→ WORK ITEM: Return only those lines of the records below in which "agent" appears.

Stored dataset items:
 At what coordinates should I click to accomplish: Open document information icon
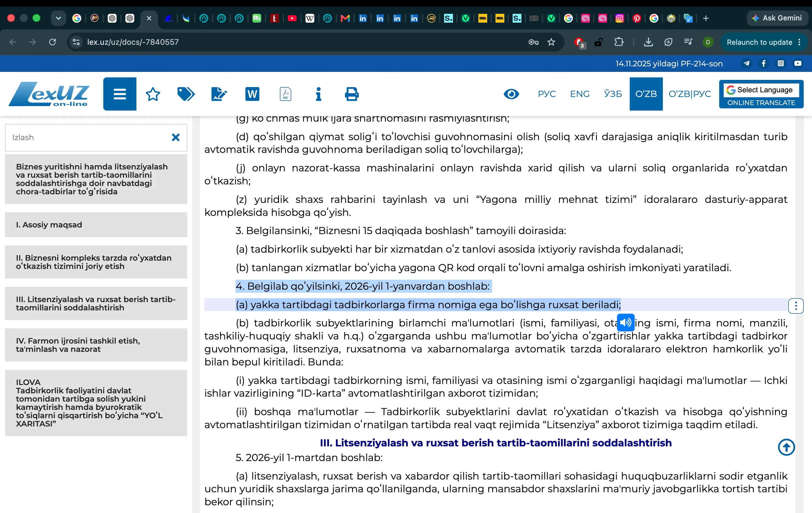click(x=318, y=94)
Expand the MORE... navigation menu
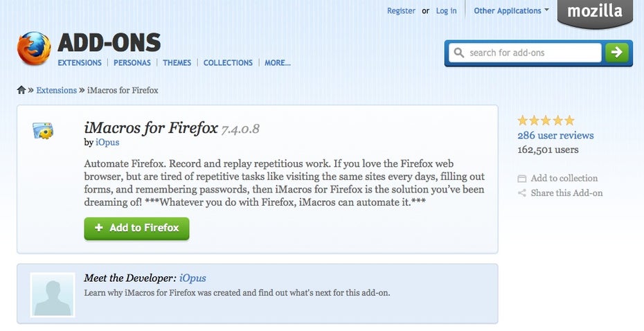Viewport: 644px width, 331px height. click(277, 63)
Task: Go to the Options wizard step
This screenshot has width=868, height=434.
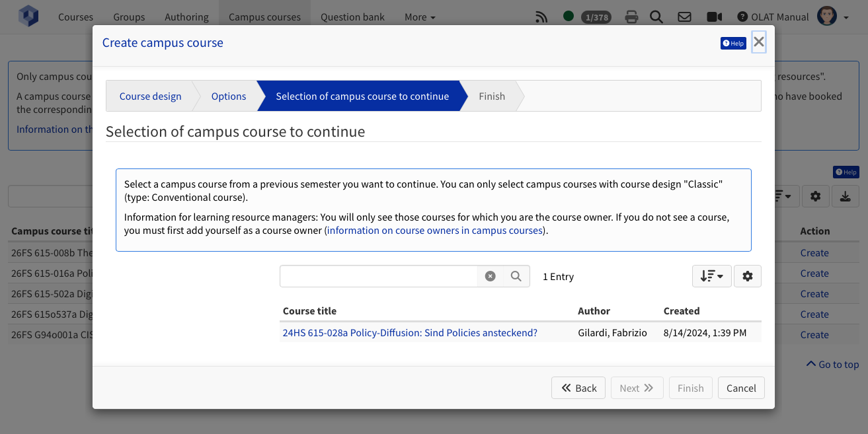Action: (229, 96)
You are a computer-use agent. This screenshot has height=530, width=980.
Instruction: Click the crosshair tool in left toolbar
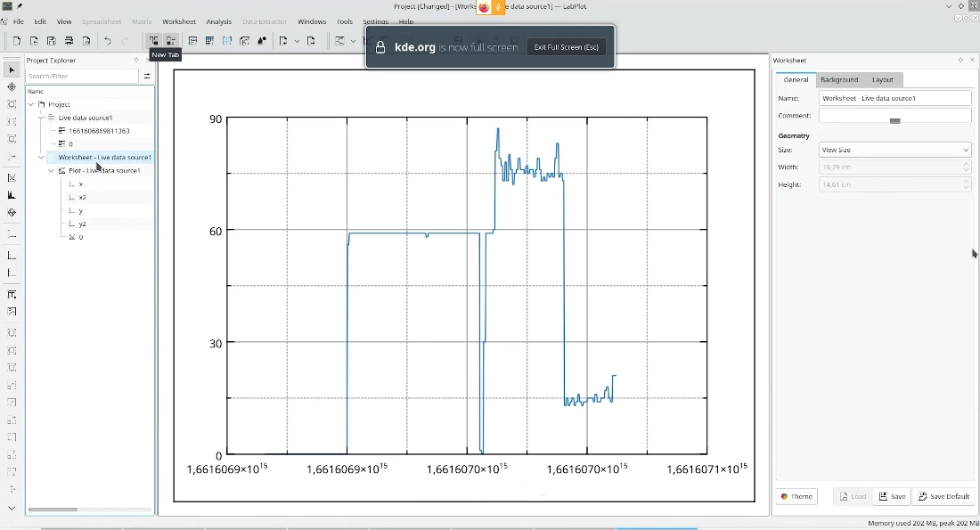pyautogui.click(x=12, y=87)
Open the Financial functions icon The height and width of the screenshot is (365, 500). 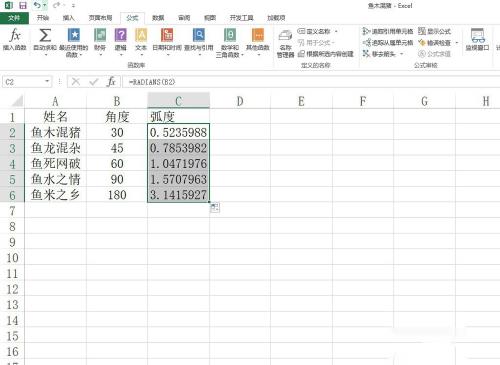(x=100, y=35)
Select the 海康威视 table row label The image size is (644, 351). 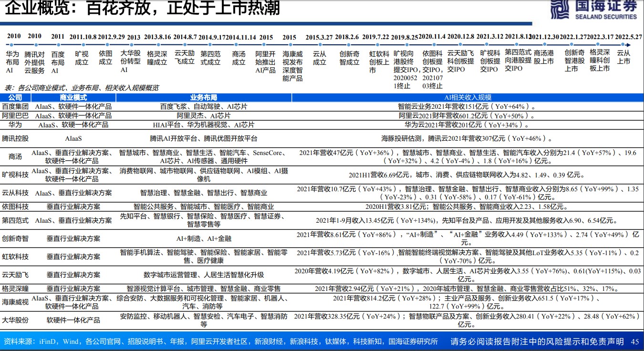15,302
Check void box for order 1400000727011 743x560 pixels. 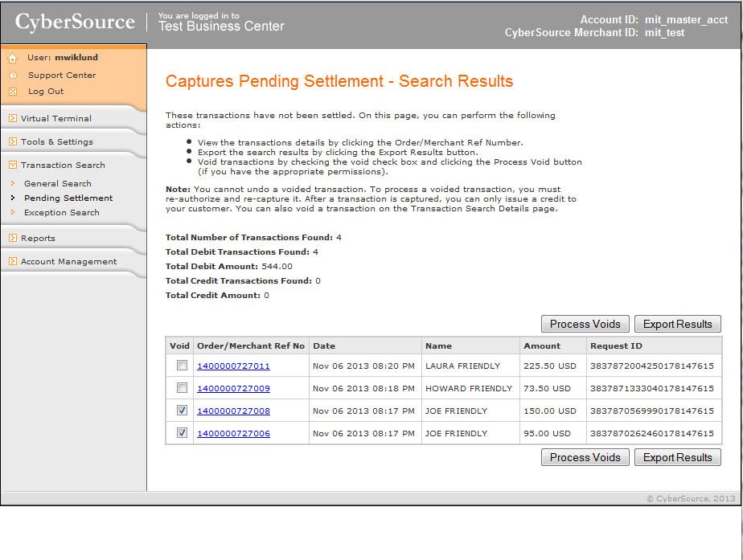click(x=182, y=366)
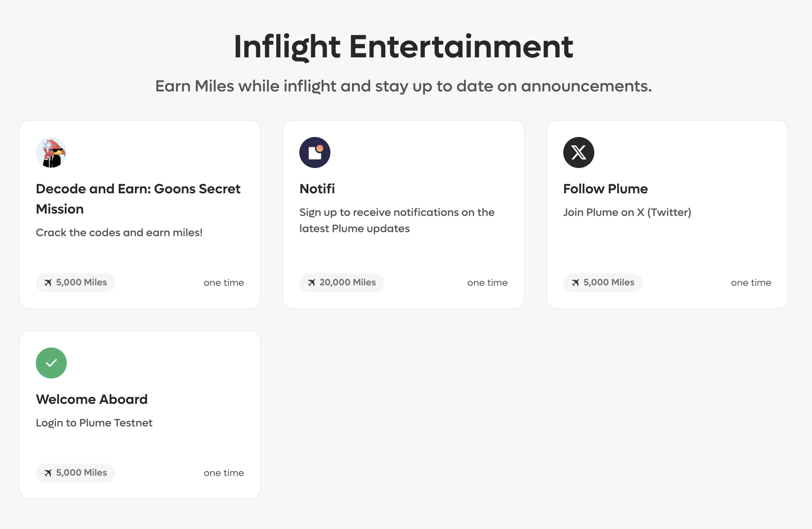Open Decode and Earn: Goons Secret Mission
Viewport: 812px width, 529px height.
[138, 199]
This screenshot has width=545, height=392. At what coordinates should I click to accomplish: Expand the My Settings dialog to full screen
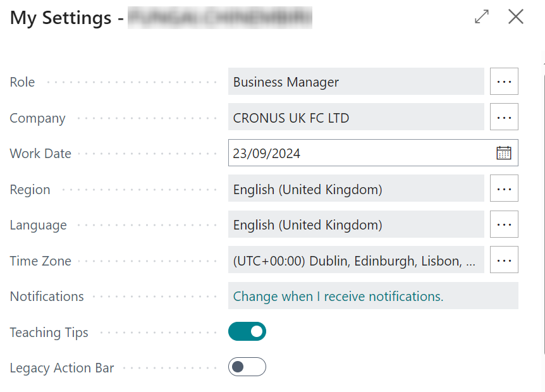coord(482,17)
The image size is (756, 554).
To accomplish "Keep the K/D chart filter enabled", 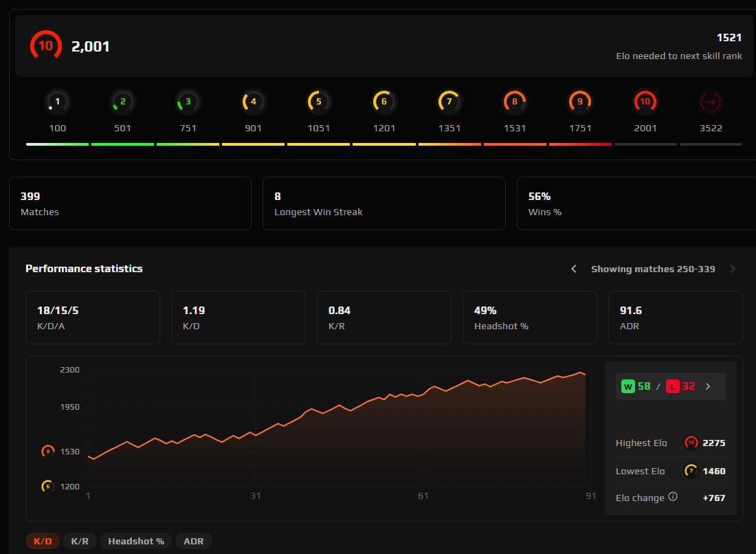I will [43, 541].
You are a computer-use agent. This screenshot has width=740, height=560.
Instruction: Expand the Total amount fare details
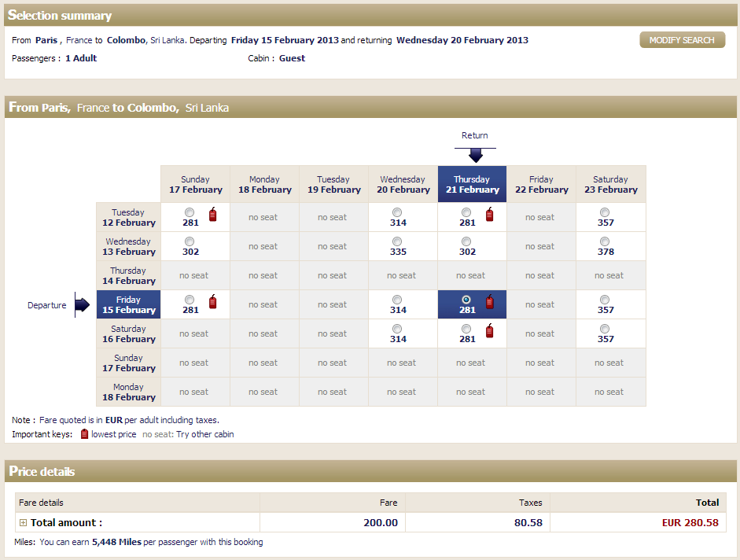24,523
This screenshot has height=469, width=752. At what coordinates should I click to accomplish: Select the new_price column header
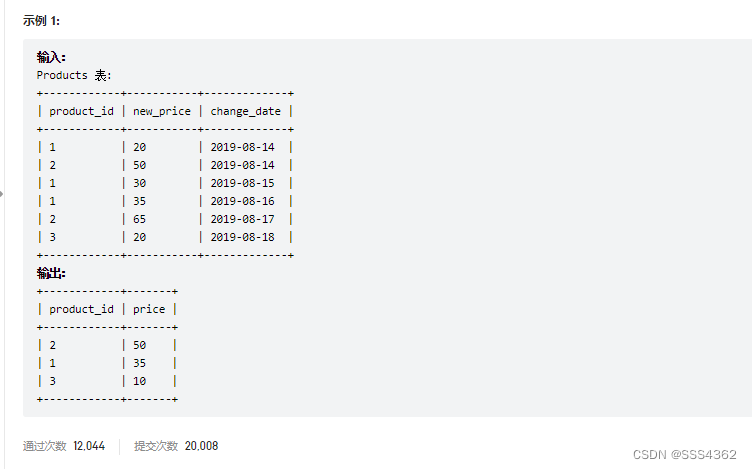click(x=161, y=111)
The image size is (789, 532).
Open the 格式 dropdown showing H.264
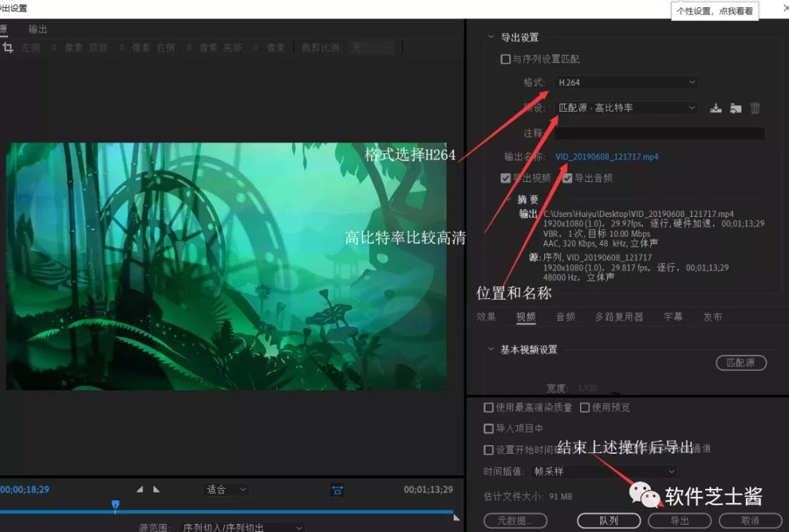(626, 82)
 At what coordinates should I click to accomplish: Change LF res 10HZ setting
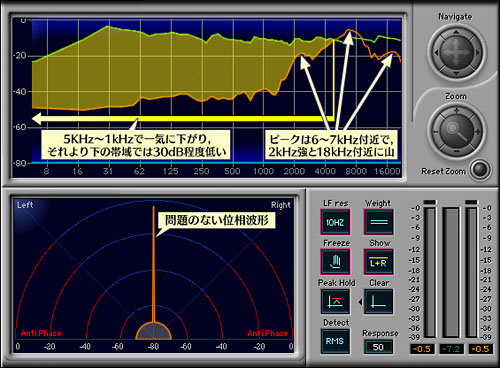click(x=335, y=222)
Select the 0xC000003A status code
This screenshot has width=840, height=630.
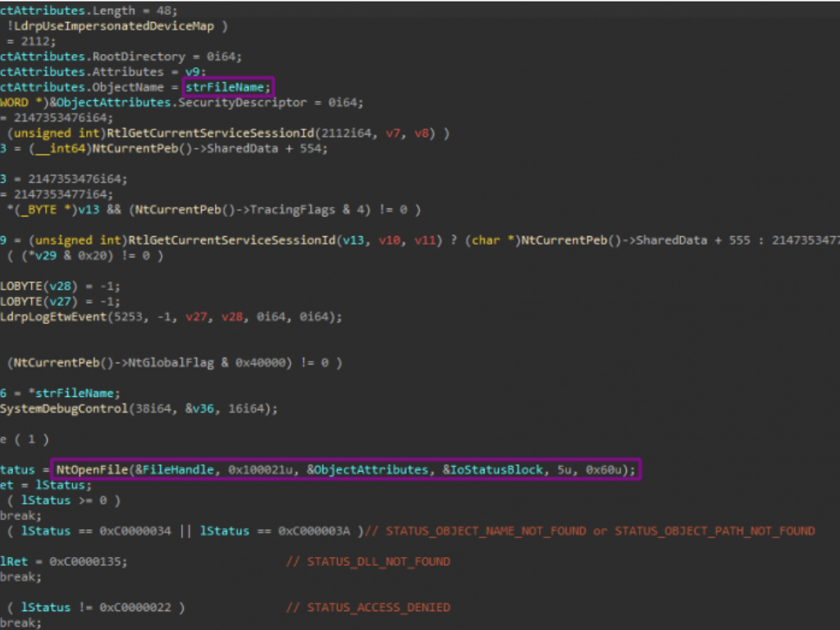[x=315, y=531]
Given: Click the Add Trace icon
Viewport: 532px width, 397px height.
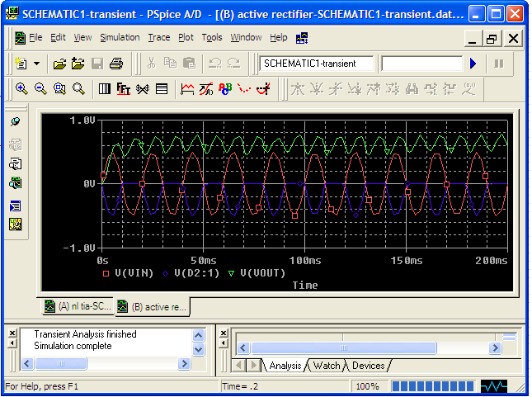Looking at the screenshot, I should pyautogui.click(x=186, y=89).
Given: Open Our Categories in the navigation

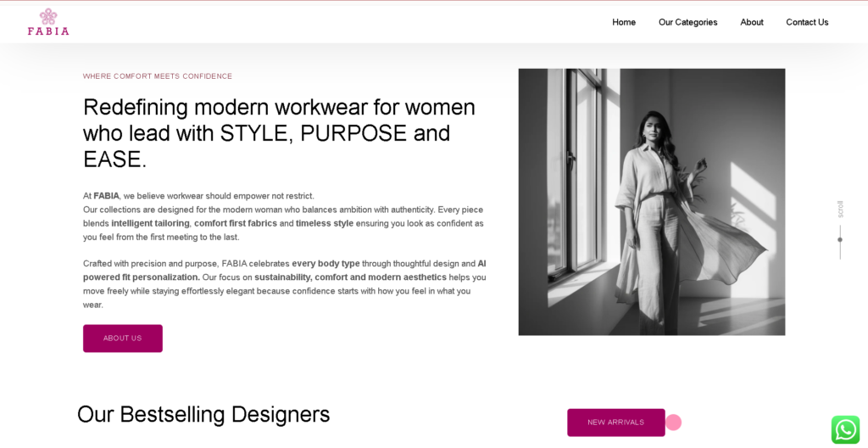Looking at the screenshot, I should pyautogui.click(x=687, y=22).
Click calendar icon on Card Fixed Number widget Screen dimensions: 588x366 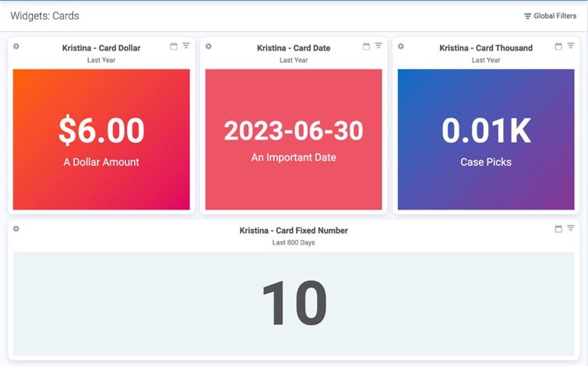[x=558, y=229]
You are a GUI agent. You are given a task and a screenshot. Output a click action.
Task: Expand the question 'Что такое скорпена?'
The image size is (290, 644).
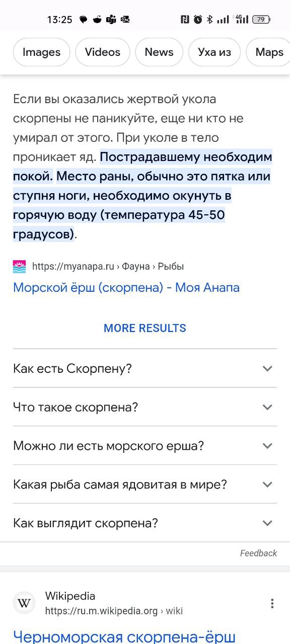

→ YOUR SOLUTION:
You are a computer-use agent. This screenshot has height=530, width=980.
You are a computer-use agent. This screenshot has width=740, height=560.
You are a GUI agent. You are given a task and a screenshot. Output a click action.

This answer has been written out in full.